下の項目を一つ残らず、一字一句たがえずに書き写してください。

--- 与えられた情報 ---

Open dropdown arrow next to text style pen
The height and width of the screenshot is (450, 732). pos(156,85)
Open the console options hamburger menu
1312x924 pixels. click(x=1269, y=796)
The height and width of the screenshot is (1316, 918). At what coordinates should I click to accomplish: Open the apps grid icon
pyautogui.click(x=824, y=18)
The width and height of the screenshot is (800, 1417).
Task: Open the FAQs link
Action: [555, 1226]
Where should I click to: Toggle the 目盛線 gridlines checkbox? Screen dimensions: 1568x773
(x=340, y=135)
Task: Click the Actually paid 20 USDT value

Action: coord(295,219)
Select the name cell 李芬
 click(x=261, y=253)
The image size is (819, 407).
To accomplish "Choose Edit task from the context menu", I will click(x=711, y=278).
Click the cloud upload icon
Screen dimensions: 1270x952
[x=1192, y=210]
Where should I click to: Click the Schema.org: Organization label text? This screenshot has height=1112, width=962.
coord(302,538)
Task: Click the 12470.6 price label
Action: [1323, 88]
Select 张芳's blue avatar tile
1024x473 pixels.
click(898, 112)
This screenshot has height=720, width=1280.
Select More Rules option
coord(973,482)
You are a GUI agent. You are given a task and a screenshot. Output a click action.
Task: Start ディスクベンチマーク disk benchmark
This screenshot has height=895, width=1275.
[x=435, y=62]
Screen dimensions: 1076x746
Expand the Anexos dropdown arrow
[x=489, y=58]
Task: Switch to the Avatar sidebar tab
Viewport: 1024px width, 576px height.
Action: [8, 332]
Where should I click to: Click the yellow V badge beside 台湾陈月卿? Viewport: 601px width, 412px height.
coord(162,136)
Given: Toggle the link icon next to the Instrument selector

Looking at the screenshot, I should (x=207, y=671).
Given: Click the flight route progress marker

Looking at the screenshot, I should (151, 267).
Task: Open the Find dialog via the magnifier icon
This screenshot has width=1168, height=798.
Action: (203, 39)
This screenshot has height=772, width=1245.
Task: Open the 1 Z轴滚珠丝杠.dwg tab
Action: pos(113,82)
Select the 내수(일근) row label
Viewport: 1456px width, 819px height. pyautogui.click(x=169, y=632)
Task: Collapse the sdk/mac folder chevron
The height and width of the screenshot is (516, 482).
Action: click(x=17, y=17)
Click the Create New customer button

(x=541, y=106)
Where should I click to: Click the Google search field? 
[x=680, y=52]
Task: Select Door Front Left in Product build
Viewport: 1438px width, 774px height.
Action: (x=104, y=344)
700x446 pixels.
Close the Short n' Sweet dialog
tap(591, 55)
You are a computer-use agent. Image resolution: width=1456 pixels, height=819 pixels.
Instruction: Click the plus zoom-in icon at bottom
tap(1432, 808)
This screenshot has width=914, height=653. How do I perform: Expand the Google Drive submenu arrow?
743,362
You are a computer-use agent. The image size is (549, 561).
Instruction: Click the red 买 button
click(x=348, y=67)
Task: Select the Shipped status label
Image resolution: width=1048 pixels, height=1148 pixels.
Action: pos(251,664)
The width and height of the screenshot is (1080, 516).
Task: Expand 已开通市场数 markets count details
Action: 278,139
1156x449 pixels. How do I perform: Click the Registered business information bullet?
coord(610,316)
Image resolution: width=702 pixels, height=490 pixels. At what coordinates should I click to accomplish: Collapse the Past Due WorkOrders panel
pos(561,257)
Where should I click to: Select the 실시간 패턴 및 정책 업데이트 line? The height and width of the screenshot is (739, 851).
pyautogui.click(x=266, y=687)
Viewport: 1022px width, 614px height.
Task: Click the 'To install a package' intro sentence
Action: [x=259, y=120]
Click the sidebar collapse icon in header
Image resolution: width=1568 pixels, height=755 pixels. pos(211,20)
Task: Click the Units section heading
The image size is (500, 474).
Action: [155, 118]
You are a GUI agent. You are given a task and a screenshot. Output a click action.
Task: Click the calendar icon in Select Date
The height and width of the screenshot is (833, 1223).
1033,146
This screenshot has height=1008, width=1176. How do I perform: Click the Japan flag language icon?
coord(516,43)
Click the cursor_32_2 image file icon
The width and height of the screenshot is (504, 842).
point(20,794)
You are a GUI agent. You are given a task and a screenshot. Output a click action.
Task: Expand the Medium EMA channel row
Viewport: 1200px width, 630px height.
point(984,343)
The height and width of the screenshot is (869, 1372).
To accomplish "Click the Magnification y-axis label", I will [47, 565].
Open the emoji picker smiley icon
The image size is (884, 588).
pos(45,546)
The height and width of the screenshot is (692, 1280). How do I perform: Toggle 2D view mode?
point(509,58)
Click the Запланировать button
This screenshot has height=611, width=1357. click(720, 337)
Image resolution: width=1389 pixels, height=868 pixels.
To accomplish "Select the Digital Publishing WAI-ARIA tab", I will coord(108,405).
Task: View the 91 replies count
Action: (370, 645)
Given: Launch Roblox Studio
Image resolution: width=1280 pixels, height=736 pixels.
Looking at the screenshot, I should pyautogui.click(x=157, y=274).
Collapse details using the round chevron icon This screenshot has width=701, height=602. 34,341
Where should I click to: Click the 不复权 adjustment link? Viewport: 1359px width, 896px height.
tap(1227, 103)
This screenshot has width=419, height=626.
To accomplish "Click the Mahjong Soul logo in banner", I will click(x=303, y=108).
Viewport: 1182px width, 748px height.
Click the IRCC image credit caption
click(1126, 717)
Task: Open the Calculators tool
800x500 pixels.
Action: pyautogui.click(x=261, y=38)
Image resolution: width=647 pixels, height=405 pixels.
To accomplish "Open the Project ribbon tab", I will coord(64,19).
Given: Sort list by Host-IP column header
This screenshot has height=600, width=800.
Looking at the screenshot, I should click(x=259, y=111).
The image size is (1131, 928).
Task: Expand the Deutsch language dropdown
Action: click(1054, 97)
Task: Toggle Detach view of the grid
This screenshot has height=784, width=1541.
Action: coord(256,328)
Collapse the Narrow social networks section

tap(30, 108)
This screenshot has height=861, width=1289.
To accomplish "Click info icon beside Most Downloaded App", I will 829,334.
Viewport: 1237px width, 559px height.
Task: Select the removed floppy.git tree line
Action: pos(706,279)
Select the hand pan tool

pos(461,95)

---

_演習の結果_:
Open dropdown arrow next to text style pen
The height and width of the screenshot is (450, 732). pos(156,85)
Open the console options hamburger menu
1312x924 pixels. click(x=1269, y=796)
The height and width of the screenshot is (1316, 918). At what coordinates should I click to accomplish: Open the apps grid icon
pyautogui.click(x=824, y=18)
The width and height of the screenshot is (800, 1417).
Task: Open the FAQs link
Action: [555, 1226]
Where should I click to: Toggle the 目盛線 gridlines checkbox? Screen dimensions: 1568x773
(x=340, y=135)
Task: Click the Actually paid 20 USDT value

Action: coord(295,219)
Select the name cell 李芬
 click(x=261, y=253)
The image size is (819, 407).
To accomplish "Choose Edit task from the context menu", I will click(x=711, y=278).
Click the cloud upload icon
Screen dimensions: 1270x952
[x=1192, y=210]
Where should I click to: Click the Schema.org: Organization label text? This screenshot has height=1112, width=962.
coord(302,538)
Task: Click the 12470.6 price label
Action: [1323, 88]
Select 张芳's blue avatar tile
1024x473 pixels.
click(898, 112)
This screenshot has height=720, width=1280.
Select More Rules option
coord(973,482)
You are a GUI agent. You are given a task and a screenshot. Output a click action.
Task: Start ディスクベンチマーク disk benchmark
This screenshot has height=895, width=1275.
[x=435, y=62]
Screen dimensions: 1076x746
Expand the Anexos dropdown arrow
[x=489, y=58]
Task: Switch to the Avatar sidebar tab
Viewport: 1024px width, 576px height.
Action: [8, 332]
Where should I click to: Click the yellow V badge beside 台湾陈月卿? Viewport: 601px width, 412px height.
coord(162,136)
Given: Toggle the link icon next to the Instrument selector

Looking at the screenshot, I should (x=207, y=671).
Given: Click the flight route progress marker

Looking at the screenshot, I should (151, 267).
Task: Open the Find dialog via the magnifier icon
This screenshot has width=1168, height=798.
Action: (203, 39)
This screenshot has height=772, width=1245.
Task: Open the 1 Z轴滚珠丝杠.dwg tab
Action: pos(113,82)
Select the 내수(일근) row label
Viewport: 1456px width, 819px height. pyautogui.click(x=169, y=632)
Task: Collapse the sdk/mac folder chevron
The height and width of the screenshot is (516, 482).
Action: click(x=17, y=17)
Click the Create New customer button

(x=541, y=106)
Where should I click to: Click the Google search field? 
[x=680, y=52]
Task: Select Door Front Left in Product build
Viewport: 1438px width, 774px height.
Action: (x=104, y=344)
700x446 pixels.
Close the Short n' Sweet dialog
tap(591, 55)
You are a computer-use agent. Image resolution: width=1456 pixels, height=819 pixels.
Instruction: Click the plus zoom-in icon at bottom
tap(1432, 808)
This screenshot has width=914, height=653. How do I perform: Expand the Google Drive submenu arrow?
743,362
You are a computer-use agent. The image size is (549, 561).
Instruction: Click the red 买 button
click(x=348, y=67)
Task: Select the Shipped status label
Image resolution: width=1048 pixels, height=1148 pixels.
Action: pos(251,664)
The width and height of the screenshot is (1080, 516).
Task: Expand 已开通市场数 markets count details
Action: 278,139
1156x449 pixels. How do I perform: Click the Registered business information bullet?
coord(610,316)
Image resolution: width=702 pixels, height=490 pixels. At what coordinates should I click to accomplish: Collapse the Past Due WorkOrders panel
pos(561,257)
Where should I click to: Select the 실시간 패턴 및 정책 업데이트 line? The height and width of the screenshot is (739, 851).
pyautogui.click(x=266, y=687)
Viewport: 1022px width, 614px height.
Task: Click the 'To install a package' intro sentence
Action: [x=259, y=120]
Click the sidebar collapse icon in header
Image resolution: width=1568 pixels, height=755 pixels. pos(211,20)
Task: Click the Units section heading
The image size is (500, 474).
Action: [155, 118]
You are a GUI agent. You are given a task and a screenshot. Output a click action.
Task: Click the calendar icon in Select Date
The height and width of the screenshot is (833, 1223).
1033,146
This screenshot has height=1008, width=1176. How do I perform: Click the Japan flag language icon?
coord(516,43)
Click the cursor_32_2 image file icon
The width and height of the screenshot is (504, 842).
point(20,794)
You are a GUI agent. You are given a task and a screenshot. Output a click action.
Task: Expand the Medium EMA channel row
Viewport: 1200px width, 630px height.
point(984,343)
The height and width of the screenshot is (869, 1372).
To accomplish "Click the Magnification y-axis label", I will [47, 565].
Open the emoji picker smiley icon
The image size is (884, 588).
pos(45,546)
The height and width of the screenshot is (692, 1280). How do I perform: Toggle 2D view mode?
point(509,58)
Click the Запланировать button
This screenshot has height=611, width=1357. click(720, 337)
Image resolution: width=1389 pixels, height=868 pixels.
To accomplish "Select the Digital Publishing WAI-ARIA tab", I will coord(108,405).
Task: View the 91 replies count
Action: (370, 645)
Given: Launch Roblox Studio
Image resolution: width=1280 pixels, height=736 pixels.
Looking at the screenshot, I should pyautogui.click(x=157, y=274).
Collapse details using the round chevron icon This screenshot has width=701, height=602. 34,341
Where should I click to: Click the 不复权 adjustment link? Viewport: 1359px width, 896px height.
tap(1227, 103)
This screenshot has width=419, height=626.
To accomplish "Click the Mahjong Soul logo in banner", I will click(x=303, y=108).
Viewport: 1182px width, 748px height.
Click the IRCC image credit caption
click(1126, 717)
Task: Open the Calculators tool
800x500 pixels.
Action: pyautogui.click(x=261, y=38)
Image resolution: width=647 pixels, height=405 pixels.
To accomplish "Open the Project ribbon tab", I will coord(64,19).
Given: Sort list by Host-IP column header
This screenshot has height=600, width=800.
Looking at the screenshot, I should click(x=259, y=111).
The image size is (1131, 928).
Task: Expand the Deutsch language dropdown
Action: click(1054, 97)
Task: Toggle Detach view of the grid
This screenshot has height=784, width=1541.
Action: coord(256,328)
Collapse the Narrow social networks section

tap(30, 108)
This screenshot has height=861, width=1289.
To accomplish "Click info icon beside Most Downloaded App", I will 829,334.
Viewport: 1237px width, 559px height.
Task: Select the removed floppy.git tree line
Action: pos(706,279)
Select the hand pan tool

pos(461,95)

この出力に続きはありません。